*** Block opens ***

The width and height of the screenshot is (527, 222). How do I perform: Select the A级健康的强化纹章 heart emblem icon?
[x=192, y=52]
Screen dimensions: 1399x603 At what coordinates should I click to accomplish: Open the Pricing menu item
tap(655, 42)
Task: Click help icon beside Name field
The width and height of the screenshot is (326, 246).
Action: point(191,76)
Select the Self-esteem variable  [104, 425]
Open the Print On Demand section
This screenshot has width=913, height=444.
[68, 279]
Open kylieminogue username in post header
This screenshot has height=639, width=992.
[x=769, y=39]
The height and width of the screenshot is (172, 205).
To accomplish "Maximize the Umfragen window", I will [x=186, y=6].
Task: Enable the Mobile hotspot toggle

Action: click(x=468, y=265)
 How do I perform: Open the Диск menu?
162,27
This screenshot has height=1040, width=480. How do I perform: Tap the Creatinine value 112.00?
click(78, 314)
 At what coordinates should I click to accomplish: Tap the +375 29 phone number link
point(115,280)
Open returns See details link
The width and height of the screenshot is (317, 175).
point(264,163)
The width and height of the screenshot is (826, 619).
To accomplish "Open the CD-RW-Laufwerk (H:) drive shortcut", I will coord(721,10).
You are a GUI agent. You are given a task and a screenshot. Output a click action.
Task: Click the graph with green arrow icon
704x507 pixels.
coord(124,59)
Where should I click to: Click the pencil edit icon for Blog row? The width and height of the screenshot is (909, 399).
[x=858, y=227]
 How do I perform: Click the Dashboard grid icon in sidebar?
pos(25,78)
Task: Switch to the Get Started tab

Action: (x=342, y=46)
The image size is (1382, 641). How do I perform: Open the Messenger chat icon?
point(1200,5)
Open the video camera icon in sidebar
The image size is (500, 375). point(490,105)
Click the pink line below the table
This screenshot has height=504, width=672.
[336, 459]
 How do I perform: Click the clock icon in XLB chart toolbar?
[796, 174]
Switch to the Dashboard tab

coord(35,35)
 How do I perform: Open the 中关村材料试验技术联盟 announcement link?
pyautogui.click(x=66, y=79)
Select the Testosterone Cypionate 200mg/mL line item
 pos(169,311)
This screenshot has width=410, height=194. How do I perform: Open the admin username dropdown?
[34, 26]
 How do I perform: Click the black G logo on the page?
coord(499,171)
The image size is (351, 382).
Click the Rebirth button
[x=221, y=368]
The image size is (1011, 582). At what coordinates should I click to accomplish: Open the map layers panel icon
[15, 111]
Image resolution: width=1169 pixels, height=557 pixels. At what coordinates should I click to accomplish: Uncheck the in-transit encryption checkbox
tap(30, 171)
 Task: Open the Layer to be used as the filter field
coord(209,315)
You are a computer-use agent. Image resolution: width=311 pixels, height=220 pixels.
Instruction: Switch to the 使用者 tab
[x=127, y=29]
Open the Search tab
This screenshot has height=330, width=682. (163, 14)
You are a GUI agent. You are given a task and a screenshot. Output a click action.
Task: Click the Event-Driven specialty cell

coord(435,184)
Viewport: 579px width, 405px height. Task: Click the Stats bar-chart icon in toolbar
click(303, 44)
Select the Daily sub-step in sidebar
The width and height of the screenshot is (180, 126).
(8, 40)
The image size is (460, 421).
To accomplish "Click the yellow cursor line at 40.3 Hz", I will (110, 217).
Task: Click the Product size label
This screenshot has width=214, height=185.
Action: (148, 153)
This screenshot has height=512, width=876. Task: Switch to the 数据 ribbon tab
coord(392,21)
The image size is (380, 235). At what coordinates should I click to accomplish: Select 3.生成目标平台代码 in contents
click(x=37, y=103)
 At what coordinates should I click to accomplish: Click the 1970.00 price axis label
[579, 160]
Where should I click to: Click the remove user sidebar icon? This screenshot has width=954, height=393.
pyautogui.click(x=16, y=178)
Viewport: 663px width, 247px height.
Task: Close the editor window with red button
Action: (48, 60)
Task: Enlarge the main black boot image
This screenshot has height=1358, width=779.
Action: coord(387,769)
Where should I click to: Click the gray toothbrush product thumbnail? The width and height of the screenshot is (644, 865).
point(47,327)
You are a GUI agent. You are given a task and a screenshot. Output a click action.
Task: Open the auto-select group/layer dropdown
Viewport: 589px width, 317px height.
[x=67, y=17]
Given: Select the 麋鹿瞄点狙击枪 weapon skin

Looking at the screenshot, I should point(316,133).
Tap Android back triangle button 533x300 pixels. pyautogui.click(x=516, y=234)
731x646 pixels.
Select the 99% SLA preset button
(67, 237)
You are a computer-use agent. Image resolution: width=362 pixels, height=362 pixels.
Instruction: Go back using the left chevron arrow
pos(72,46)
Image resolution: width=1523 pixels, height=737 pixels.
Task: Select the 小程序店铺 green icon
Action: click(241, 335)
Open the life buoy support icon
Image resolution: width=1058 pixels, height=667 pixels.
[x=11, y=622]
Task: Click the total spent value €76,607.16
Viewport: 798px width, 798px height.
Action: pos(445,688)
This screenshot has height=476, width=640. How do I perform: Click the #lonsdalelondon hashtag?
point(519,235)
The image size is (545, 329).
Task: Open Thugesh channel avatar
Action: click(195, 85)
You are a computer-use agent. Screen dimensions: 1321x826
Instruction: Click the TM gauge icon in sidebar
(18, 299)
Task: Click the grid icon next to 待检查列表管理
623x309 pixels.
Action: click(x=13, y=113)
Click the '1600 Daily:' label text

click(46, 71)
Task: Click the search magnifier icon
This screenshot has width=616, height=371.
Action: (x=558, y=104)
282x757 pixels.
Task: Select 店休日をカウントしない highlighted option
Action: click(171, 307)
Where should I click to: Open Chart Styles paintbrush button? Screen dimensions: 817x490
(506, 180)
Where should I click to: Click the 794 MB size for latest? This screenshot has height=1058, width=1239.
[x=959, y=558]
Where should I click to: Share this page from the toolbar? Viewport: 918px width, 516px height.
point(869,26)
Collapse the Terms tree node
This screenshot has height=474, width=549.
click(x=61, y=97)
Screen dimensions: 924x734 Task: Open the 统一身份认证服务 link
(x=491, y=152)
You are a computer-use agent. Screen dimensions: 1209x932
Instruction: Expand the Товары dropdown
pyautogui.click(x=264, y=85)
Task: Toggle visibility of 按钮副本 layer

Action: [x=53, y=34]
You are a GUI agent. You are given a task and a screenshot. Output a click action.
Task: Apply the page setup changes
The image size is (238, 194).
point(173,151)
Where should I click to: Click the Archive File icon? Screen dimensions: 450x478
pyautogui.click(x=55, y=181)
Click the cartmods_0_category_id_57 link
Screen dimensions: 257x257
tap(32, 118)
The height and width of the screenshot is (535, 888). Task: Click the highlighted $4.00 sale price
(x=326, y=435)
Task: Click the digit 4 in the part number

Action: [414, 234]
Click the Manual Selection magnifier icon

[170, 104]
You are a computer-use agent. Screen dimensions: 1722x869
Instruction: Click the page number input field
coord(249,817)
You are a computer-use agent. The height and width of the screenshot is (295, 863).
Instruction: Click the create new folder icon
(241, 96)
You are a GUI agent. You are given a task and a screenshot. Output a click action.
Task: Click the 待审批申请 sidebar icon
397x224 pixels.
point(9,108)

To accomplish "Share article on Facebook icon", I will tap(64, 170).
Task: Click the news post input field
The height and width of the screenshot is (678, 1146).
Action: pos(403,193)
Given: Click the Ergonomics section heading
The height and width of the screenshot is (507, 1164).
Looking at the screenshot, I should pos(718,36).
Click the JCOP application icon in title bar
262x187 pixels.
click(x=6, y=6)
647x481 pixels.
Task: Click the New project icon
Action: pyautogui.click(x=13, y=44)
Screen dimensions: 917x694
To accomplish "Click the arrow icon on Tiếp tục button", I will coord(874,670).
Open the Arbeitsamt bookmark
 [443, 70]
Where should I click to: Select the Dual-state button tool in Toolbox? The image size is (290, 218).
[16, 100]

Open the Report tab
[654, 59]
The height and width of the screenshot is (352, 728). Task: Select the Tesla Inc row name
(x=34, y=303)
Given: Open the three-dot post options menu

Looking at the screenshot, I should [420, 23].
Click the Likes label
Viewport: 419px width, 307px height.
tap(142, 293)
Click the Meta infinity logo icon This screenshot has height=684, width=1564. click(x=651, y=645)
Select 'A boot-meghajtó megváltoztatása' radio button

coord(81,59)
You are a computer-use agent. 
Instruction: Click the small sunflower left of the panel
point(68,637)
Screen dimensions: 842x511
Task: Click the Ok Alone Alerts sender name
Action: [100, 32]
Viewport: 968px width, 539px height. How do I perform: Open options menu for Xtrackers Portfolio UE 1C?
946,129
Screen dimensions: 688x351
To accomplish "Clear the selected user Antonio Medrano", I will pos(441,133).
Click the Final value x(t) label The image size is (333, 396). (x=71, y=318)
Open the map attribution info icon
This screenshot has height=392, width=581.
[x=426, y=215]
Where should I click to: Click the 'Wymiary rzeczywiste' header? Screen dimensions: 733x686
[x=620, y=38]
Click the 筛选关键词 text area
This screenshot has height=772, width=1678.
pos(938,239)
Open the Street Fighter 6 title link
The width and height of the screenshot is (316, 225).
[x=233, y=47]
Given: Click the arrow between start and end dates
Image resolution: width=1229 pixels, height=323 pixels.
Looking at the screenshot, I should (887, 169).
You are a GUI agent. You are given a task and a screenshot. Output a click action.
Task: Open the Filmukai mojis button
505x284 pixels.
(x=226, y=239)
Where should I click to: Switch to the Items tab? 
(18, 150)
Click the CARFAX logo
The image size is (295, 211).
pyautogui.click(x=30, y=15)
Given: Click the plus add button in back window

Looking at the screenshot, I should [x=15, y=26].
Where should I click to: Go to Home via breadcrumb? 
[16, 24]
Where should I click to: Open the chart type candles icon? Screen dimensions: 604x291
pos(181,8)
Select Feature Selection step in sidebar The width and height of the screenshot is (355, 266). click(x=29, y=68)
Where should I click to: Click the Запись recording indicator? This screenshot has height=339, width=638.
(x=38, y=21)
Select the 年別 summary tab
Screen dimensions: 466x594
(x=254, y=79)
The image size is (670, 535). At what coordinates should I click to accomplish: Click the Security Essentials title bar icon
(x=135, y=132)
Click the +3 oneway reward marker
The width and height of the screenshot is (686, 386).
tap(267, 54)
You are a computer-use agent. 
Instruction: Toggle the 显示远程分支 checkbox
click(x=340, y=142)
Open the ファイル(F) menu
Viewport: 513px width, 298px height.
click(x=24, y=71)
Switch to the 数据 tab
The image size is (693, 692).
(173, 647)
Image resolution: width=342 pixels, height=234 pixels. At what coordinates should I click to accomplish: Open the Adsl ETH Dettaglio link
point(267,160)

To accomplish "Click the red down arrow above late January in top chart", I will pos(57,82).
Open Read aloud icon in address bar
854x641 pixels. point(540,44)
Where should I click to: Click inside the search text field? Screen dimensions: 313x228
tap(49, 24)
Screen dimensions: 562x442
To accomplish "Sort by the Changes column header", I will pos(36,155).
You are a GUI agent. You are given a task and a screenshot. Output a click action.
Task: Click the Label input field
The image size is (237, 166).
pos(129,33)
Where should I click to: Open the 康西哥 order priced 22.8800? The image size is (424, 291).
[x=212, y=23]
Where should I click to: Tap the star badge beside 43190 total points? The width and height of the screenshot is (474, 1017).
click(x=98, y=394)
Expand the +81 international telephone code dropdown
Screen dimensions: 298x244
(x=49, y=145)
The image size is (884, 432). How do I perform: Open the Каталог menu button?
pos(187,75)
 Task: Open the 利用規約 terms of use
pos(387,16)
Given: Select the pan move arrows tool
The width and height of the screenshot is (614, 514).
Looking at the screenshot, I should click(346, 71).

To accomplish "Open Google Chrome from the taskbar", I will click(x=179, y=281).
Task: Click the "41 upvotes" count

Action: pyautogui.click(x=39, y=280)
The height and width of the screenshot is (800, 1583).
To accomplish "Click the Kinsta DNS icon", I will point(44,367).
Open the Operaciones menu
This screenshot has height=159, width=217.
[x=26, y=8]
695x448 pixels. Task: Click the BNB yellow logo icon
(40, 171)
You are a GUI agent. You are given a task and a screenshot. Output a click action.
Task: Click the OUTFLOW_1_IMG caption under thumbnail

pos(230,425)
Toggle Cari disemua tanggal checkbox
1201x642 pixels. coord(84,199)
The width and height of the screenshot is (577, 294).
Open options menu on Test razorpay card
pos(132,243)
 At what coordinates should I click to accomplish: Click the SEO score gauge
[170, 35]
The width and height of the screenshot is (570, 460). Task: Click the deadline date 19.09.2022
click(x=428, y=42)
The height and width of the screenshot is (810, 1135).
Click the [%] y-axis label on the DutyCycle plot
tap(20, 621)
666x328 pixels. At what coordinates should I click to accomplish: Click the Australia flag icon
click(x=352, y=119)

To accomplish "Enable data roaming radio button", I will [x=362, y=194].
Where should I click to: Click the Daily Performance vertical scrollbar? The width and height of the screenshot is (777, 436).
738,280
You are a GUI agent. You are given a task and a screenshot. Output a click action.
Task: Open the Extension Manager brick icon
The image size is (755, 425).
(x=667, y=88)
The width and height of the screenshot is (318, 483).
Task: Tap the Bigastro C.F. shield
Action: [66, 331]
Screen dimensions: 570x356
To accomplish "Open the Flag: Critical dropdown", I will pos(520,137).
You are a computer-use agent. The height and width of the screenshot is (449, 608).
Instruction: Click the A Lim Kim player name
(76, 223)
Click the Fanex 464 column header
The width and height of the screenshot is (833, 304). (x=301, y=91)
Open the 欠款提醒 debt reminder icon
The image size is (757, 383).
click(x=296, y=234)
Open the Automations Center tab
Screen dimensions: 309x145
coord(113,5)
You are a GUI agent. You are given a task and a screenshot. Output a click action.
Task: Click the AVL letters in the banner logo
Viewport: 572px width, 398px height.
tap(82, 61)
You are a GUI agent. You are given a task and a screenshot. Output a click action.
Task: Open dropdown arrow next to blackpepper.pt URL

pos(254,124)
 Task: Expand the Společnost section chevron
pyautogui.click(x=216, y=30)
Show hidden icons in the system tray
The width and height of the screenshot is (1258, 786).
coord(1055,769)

*** Block closes ***

## [WORK TO COMPLETE]
Copy each line above that contains the string "computer".

## [OUTPUT]
You are a computer-use agent. Image resolution: width=311 pixels, height=220 pixels.
You are a computer-use agent. Image resolution: width=362 pixels, height=362 pixels.
You are a computer-use agent. Screen dimensions: 1321x826
You are a computer-use agent. Screen dimensions: 1209x932
You are a computer-use agent. Screen dimensions: 1722x869
You are a computer-use agent. The height and width of the screenshot is (295, 863).
You are a computer-use agent. 
You are a computer-use agent. 
You are a computer-use agent. The height and width of the screenshot is (449, 608).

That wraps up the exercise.